FORE:At a concert in Milan she made the acquaintance of the Countess Bistri, a beautiful Pole, who was also going to Vienna with her husband. They arranged to travel together, and this was the beginning of a long and intimate friendship.One evening, during his coucher, the conversation turning upon difficulties in the financial situation owing to the refusal of the parliaments of the different provinces to enregister certain taxes, a man highly placed in the Kings household remarked

FORE:After the death of her eldest boy, the sight of this picture so affected the Queen that she had it removed, taking care to explain to Mme. Le Brun that this was done only because she could not bear to see it, as it so vividly recalled the child whose loss was at that time such a terrible grief to her.

FORE:Mesdames de France were in many respects excellent women: religious, charitable to the poor, strict in their duties. The three elder ones had stayed by their father in his fatal illness, by which Adla?de and Sophie had caught the small-pox. Louise was a saintly person; and all of them were devoted to their family and friends. But they were narrow-minded, obstinate, and prejudiced to an extraordinary degree, and they allowed their hatred of the house of Austria to include their niece, the young Queen; their unjust animosity against whom was the cause of incalculable mischief.

FORE:Lisette frequented chiefly the society of the Spanish Ambassadress, with whom she went to the Opera at the far-famed Fenice, and finally left Venice and went by Padova, Vicenza, and Verona to Turin, where she had letters of introduction from Mesdames to the Queen, whose portrait they wished her to paint for them.

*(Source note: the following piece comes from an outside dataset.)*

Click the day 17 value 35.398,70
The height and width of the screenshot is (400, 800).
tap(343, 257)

FORE:Therefore he encouraged and promoted the marriages of his officers with the penniless daughters of the old families; therefore he sent the only sister who was young enough to the school of Mme. Campan, formerly femme de chambre to Marie Antoinette, and gave that clever, astute woman his support and approbation.

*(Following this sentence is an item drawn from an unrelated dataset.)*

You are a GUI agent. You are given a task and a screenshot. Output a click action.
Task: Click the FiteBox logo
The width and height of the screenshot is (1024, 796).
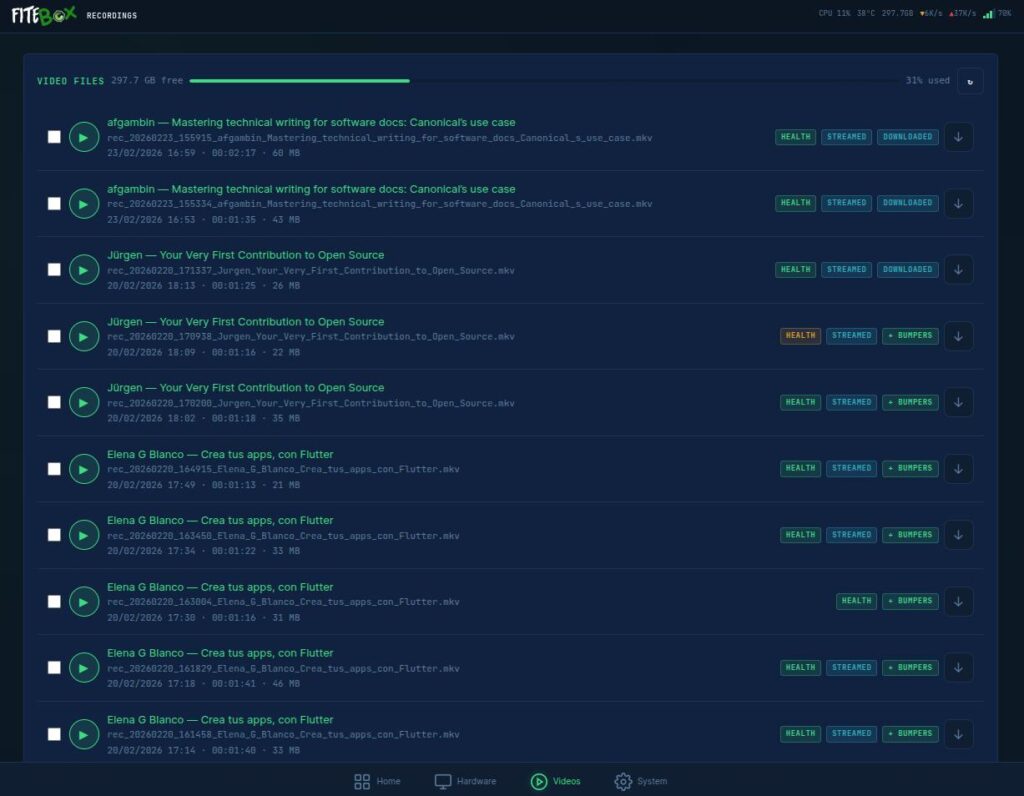43,15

FORE:Mesdames de France were in many respects excellent women: religious, charitable to the poor, strict in their duties. The three elder ones had stayed by their father in his fatal illness, by which Adla?de and Sophie had caught the small-pox. Louise was a saintly person; and all of them were devoted to their family and friends. But they were narrow-minded, obstinate, and prejudiced to an extraordinary degree, and they allowed their hatred of the house of Austria to include their niece, the young Queen; their unjust animosity against whom was the cause of incalculable mischief.